One of the most significant departures from Brontë’s novel is the ending. In the original, Catherine dies after giving birth to her daughter, Cathy, who goes on to play a central role in the second half of the story. Fennell, however, opts for a more abrupt and tragic close: Catherine suffers from sepsis and has a miscarriage, dying without ever giving birth. Heathcliff arrives too late, cradling her body as a montage of their memories flickers across the screen. There is no ghostly reunion, no next generation to carry on the saga. “It begins where it ends and ends where it begins,” Fennell told Entertainment Weekly, emphasizing the cyclical, eternal nature of Catherine and Heathcliff’s love. “That’s the thing about love, and it’s the thing about the book, right? It’s that it’s forever and it’s cyclical, and so there’s no stop—even when there’s a terrible, sad, tragic stop, it’s not really a stop.”

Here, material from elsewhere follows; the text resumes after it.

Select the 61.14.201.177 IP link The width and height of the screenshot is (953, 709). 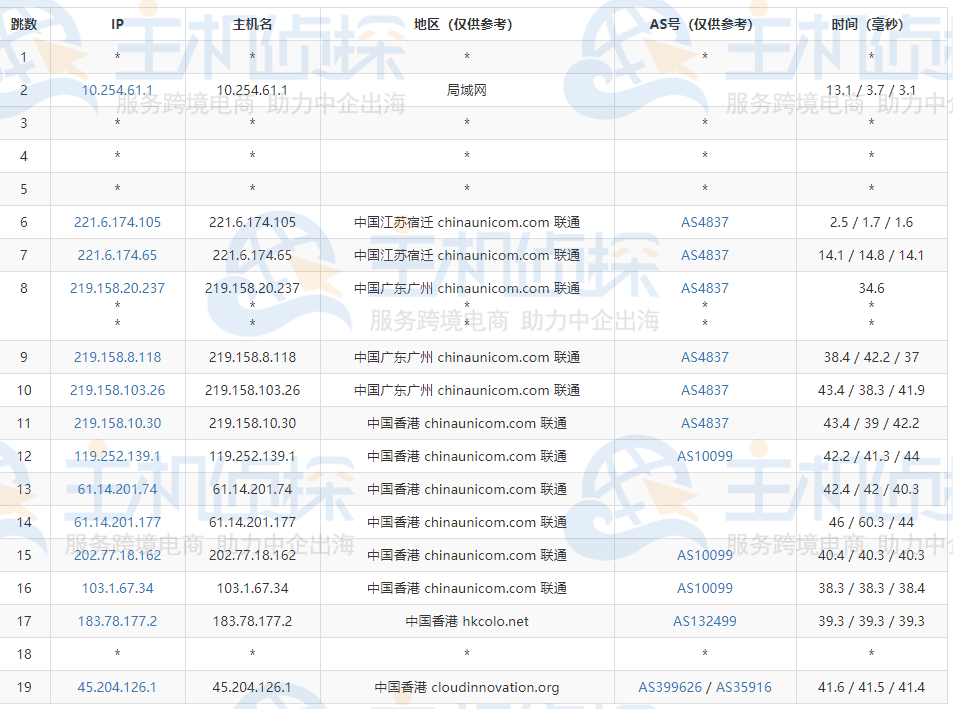[117, 522]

This creative choice, while poetic in its own way, effectively closes the door on any sequel. “I think of this as a one-off, and I’m not alone in that when you look at other adaptations,” Fennell explained, referencing the long tradition of Wuthering Heights films that focus solely on the first half of the book. “There’s a world where this is a miniseries and you really get into deep, deep detail of every single thing that happens. But for me, the thing I connected to as a reader was always (Catherine and Heathcliff). I also don’t know if I’d be very good at sequels!”

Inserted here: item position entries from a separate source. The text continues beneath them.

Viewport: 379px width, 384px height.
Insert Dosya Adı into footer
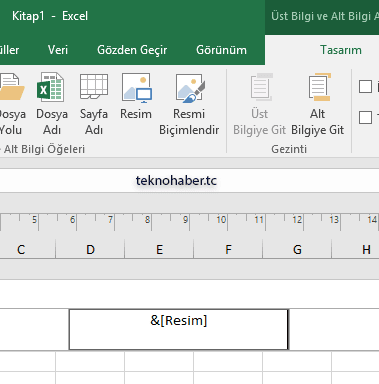pos(52,104)
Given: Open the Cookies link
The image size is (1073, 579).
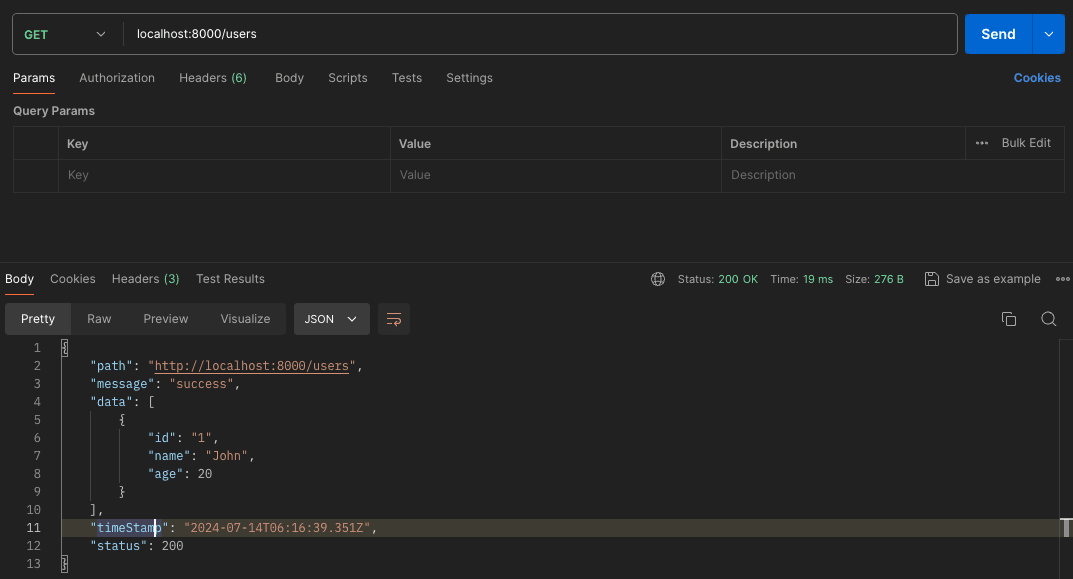Looking at the screenshot, I should (1036, 78).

The response from critics and audiences has been as tempestuous as the moors themselves. Some praise the film’s emotional intensity and the electric chemistry between its leads. Others dismiss it as an overindulgent, hollow exercise in style over substance. Even those unfamiliar with Brontë’s novel have found the film’s length and repetition a bit much, with one reviewer noting that by the time the leads have “gone back and forth a few times, sneaking around sticking fingers in each others’ mouths and repeatedly saying ‘this is wrong’ alongside ‘I love you’s,’ it does get, dare I say, a little stale to watch.”

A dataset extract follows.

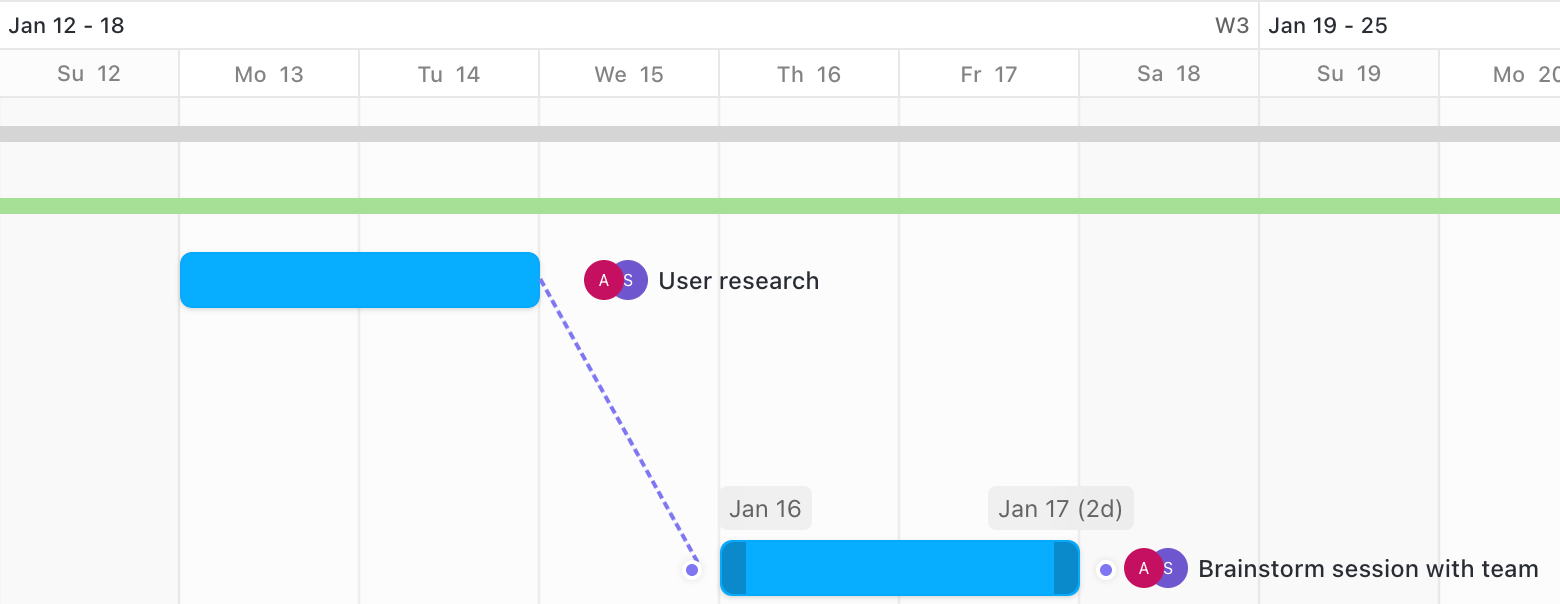
Task: Click the gray summary bar row
Action: pos(780,134)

Ultimately, Fennell’s Wuthering Heights stands as a visually sumptuous, emotionally charged, and deeply polarizing interpretation of a literary classic. It may not please purists or those seeking a faithful adaptation, but it offers plenty to chew on for viewers drawn to bold, provocative filmmaking—and, of course, for anyone who can’t resist a good old-fashioned bit of tragedy on Valentine’s Day.